Output the entries verbatim, including every line.

Exercise materials
====================
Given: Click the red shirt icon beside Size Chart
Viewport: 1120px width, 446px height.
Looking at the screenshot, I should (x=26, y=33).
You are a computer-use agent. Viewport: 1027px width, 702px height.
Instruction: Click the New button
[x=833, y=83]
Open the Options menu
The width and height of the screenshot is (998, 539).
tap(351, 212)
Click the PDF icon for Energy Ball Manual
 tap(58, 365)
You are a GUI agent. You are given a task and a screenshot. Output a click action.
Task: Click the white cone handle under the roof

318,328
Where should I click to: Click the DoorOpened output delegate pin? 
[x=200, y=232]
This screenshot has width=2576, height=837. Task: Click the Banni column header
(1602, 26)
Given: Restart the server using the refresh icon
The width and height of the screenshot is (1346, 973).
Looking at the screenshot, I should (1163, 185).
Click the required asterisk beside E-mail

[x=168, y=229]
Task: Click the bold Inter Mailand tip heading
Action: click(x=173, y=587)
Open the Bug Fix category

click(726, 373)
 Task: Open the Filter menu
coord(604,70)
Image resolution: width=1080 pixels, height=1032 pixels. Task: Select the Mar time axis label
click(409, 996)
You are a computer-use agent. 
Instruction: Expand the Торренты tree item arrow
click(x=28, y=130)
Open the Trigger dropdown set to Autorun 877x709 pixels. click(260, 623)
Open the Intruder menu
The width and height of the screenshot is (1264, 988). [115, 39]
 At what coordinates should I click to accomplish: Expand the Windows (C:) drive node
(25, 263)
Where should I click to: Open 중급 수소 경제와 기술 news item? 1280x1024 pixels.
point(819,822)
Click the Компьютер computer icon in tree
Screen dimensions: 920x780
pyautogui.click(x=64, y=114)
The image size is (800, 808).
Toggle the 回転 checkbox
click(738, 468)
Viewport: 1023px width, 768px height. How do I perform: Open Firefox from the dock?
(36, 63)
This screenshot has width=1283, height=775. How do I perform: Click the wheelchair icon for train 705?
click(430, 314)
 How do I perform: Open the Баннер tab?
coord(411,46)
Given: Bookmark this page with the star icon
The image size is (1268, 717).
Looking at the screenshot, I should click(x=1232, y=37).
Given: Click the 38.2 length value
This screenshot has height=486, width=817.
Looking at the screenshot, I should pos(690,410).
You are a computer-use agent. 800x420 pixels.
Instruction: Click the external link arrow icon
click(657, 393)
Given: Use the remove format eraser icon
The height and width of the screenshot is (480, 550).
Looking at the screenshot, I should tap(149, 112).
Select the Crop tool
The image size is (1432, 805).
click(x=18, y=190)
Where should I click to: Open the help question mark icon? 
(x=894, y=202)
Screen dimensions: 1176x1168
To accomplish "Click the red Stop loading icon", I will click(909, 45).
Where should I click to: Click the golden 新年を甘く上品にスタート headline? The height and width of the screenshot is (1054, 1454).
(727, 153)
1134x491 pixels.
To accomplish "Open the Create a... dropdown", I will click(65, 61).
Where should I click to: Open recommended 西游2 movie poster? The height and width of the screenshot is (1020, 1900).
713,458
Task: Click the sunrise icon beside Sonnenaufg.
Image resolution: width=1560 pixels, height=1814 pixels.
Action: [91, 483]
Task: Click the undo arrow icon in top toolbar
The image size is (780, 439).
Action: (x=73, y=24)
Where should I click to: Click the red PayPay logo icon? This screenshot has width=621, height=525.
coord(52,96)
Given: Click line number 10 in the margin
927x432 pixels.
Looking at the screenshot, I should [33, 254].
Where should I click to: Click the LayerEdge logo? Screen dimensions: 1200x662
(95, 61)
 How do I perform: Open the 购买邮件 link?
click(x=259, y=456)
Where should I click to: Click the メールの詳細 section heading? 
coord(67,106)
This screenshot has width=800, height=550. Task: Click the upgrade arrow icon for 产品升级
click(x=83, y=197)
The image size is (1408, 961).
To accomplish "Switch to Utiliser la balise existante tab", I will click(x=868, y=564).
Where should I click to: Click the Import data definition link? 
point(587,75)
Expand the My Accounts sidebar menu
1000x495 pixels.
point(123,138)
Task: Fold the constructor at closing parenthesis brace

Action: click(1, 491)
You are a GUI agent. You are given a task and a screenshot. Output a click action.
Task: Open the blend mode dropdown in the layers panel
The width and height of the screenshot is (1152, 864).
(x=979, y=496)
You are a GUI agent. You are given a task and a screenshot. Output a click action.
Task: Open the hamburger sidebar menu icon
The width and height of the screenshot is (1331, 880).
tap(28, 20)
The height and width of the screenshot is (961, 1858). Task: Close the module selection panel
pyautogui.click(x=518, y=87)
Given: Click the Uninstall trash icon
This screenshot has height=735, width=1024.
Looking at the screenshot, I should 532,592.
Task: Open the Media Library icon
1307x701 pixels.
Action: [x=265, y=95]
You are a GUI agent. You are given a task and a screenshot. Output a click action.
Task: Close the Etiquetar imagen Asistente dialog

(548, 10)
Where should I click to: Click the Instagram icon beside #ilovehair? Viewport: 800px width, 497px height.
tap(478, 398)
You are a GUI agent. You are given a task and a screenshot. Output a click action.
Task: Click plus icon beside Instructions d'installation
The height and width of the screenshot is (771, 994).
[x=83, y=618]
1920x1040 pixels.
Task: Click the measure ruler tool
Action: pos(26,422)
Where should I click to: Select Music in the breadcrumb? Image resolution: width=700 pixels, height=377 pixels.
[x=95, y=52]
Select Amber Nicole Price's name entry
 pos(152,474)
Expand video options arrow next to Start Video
====================
Solution below
Given: Click the red shirt icon beside Size Chart
Viewport: 1120px width, 446px height.
Looking at the screenshot, I should (x=26, y=33).
You are a computer-use agent. Viewport: 1027px width, 702px height.
Instruction: Click the New button
[x=833, y=83]
Open the Options menu
The width and height of the screenshot is (998, 539).
tap(351, 212)
Click the PDF icon for Energy Ball Manual
 tap(58, 365)
You are a GUI agent. You are given a task and a screenshot. Output a click action.
Task: Click the white cone handle under the roof

318,328
Where should I click to: Click the DoorOpened output delegate pin? 
[x=200, y=232]
This screenshot has width=2576, height=837. Task: Click the Banni column header
(1602, 26)
Given: Restart the server using the refresh icon
The width and height of the screenshot is (1346, 973).
Looking at the screenshot, I should (1163, 185).
Click the required asterisk beside E-mail

[x=168, y=229]
Task: Click the bold Inter Mailand tip heading
Action: click(x=173, y=587)
Open the Bug Fix category

click(726, 373)
 Task: Open the Filter menu
coord(604,70)
Image resolution: width=1080 pixels, height=1032 pixels. Task: Select the Mar time axis label
click(409, 996)
You are a computer-use agent. 
Instruction: Expand the Торренты tree item arrow
click(x=28, y=130)
Open the Trigger dropdown set to Autorun 877x709 pixels. click(260, 623)
Open the Intruder menu
The width and height of the screenshot is (1264, 988). [115, 39]
 At what coordinates should I click to accomplish: Expand the Windows (C:) drive node
(25, 263)
Where should I click to: Open 중급 수소 경제와 기술 news item? 1280x1024 pixels.
point(819,822)
Click the Компьютер computer icon in tree
Screen dimensions: 920x780
pyautogui.click(x=64, y=114)
The image size is (800, 808).
Toggle the 回転 checkbox
click(738, 468)
Viewport: 1023px width, 768px height. How do I perform: Open Firefox from the dock?
(36, 63)
This screenshot has width=1283, height=775. How do I perform: Click the wheelchair icon for train 705?
click(430, 314)
 How do I perform: Open the Баннер tab?
coord(411,46)
Given: Bookmark this page with the star icon
The image size is (1268, 717).
Looking at the screenshot, I should click(x=1232, y=37).
Given: Click the 38.2 length value
This screenshot has height=486, width=817.
Looking at the screenshot, I should pos(690,410).
You are a computer-use agent. 800x420 pixels.
Instruction: Click the external link arrow icon
click(657, 393)
Given: Use the remove format eraser icon
The height and width of the screenshot is (480, 550).
Looking at the screenshot, I should tap(149, 112).
Select the Crop tool
The image size is (1432, 805).
click(x=18, y=190)
Where should I click to: Open the help question mark icon? 
(x=894, y=202)
Screen dimensions: 1176x1168
To accomplish "Click the red Stop loading icon", I will click(909, 45).
Where should I click to: Click the golden 新年を甘く上品にスタート headline? The height and width of the screenshot is (1054, 1454).
(727, 153)
1134x491 pixels.
To accomplish "Open the Create a... dropdown", I will click(65, 61).
Where should I click to: Open recommended 西游2 movie poster? The height and width of the screenshot is (1020, 1900).
713,458
Task: Click the sunrise icon beside Sonnenaufg.
Image resolution: width=1560 pixels, height=1814 pixels.
Action: [91, 483]
Task: Click the undo arrow icon in top toolbar
The image size is (780, 439).
Action: (x=73, y=24)
Where should I click to: Click the red PayPay logo icon? This screenshot has width=621, height=525.
coord(52,96)
Given: Click line number 10 in the margin
927x432 pixels.
Looking at the screenshot, I should [33, 254].
Where should I click to: Click the LayerEdge logo? Screen dimensions: 1200x662
(95, 61)
 How do I perform: Open the 购买邮件 link?
click(x=259, y=456)
Where should I click to: Click the メールの詳細 section heading? 
coord(67,106)
This screenshot has width=800, height=550. Task: Click the upgrade arrow icon for 产品升级
click(x=83, y=197)
The image size is (1408, 961).
To accomplish "Switch to Utiliser la balise existante tab", I will click(x=868, y=564).
Where should I click to: Click the Import data definition link? 
point(587,75)
Expand the My Accounts sidebar menu
1000x495 pixels.
point(123,138)
Task: Fold the constructor at closing parenthesis brace

Action: click(1, 491)
You are a GUI agent. You are given a task and a screenshot. Output a click action.
Task: Open the blend mode dropdown in the layers panel
The width and height of the screenshot is (1152, 864).
(x=979, y=496)
You are a GUI agent. You are given a task and a screenshot. Output a click action.
Task: Open the hamburger sidebar menu icon
The width and height of the screenshot is (1331, 880).
tap(28, 20)
The height and width of the screenshot is (961, 1858). Task: Close the module selection panel
pyautogui.click(x=518, y=87)
Given: Click the Uninstall trash icon
This screenshot has height=735, width=1024.
Looking at the screenshot, I should 532,592.
Task: Open the Media Library icon
1307x701 pixels.
Action: [x=265, y=95]
You are a GUI agent. You are given a task and a screenshot. Output a click action.
Task: Close the Etiquetar imagen Asistente dialog

(548, 10)
Where should I click to: Click the Instagram icon beside #ilovehair? Viewport: 800px width, 497px height.
tap(478, 398)
You are a GUI agent. You are given a task and a screenshot. Output a click action.
Task: Click plus icon beside Instructions d'installation
The height and width of the screenshot is (771, 994).
[x=83, y=618]
1920x1040 pixels.
Task: Click the measure ruler tool
Action: pos(26,422)
Where should I click to: Select Music in the breadcrumb? Image resolution: width=700 pixels, height=377 pixels.
[x=95, y=52]
Select Amber Nicole Price's name entry
 pos(152,474)
Expand video options arrow next to Start Video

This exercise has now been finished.